Aradan geçen birkaç gün hem zihinsel hem de fiziksel olarak toparlanmamı sağlamıştı. Artık, sırtımdaki sargıları çıkarmıştım fakat banyo yaptığım her zaman aynaya bakmamaya özen gösteriyordum.
Göreceğim şeylerden oldukça korkuyordum.
Bu durum beni geriyordu. Sırtımın pürüzsüz olmayıp girintili çıkıntılı, yaralarla süslü bir harita olduğunun farkına varmak istemiyordum.
Sasuke-kun'a bu durumdan bahsetmeyi ise hiç istemiyordum.
Akşam havası güzel olduğu için verandaya çıkıp sandalyeye oturdum. Konoha'ya geri döndüğümüz zaman bir daha böyle rahatça oturma fırsatını yakalayamayacaktım.
Eski düzenime hem dönmek istiyor hem de istemiyordum.
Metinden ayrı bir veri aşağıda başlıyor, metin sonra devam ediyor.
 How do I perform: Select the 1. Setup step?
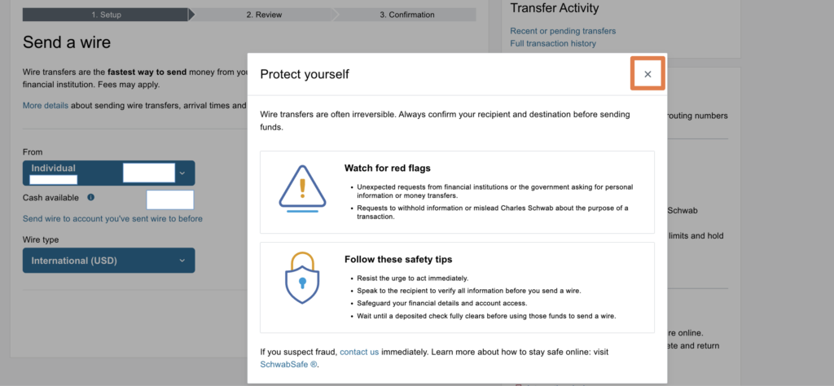(x=106, y=15)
Burada,Sasuke-kun ile daha fazla vakit geçirmek için, kendimden beklenmeyen şekilde Tsunade-sama'ya saçma sapan bahaneler bulmaktan korkuyordum.
Kafamı hızlıca salladım.
Ne düşünürsem düşüneyim şu anda bende Sasuke-kun'da iyiydik. Bu, her şeyden daha önemliydi.
Sasuke-kun, içeriden geldiğinde istemsizce yerimde dikleştim.
Fark etmiş olmalı ki eliyle geçiştirdi.
"Rahatsız olma."
Başımla onu onaylayınca o da verandadaki sandalyelerden birini çekip oturdu.
Bir süre konuşmadık. Rüzgarın hafifçe esmesini, uzaktaki kuşların ötüşünü dinledik.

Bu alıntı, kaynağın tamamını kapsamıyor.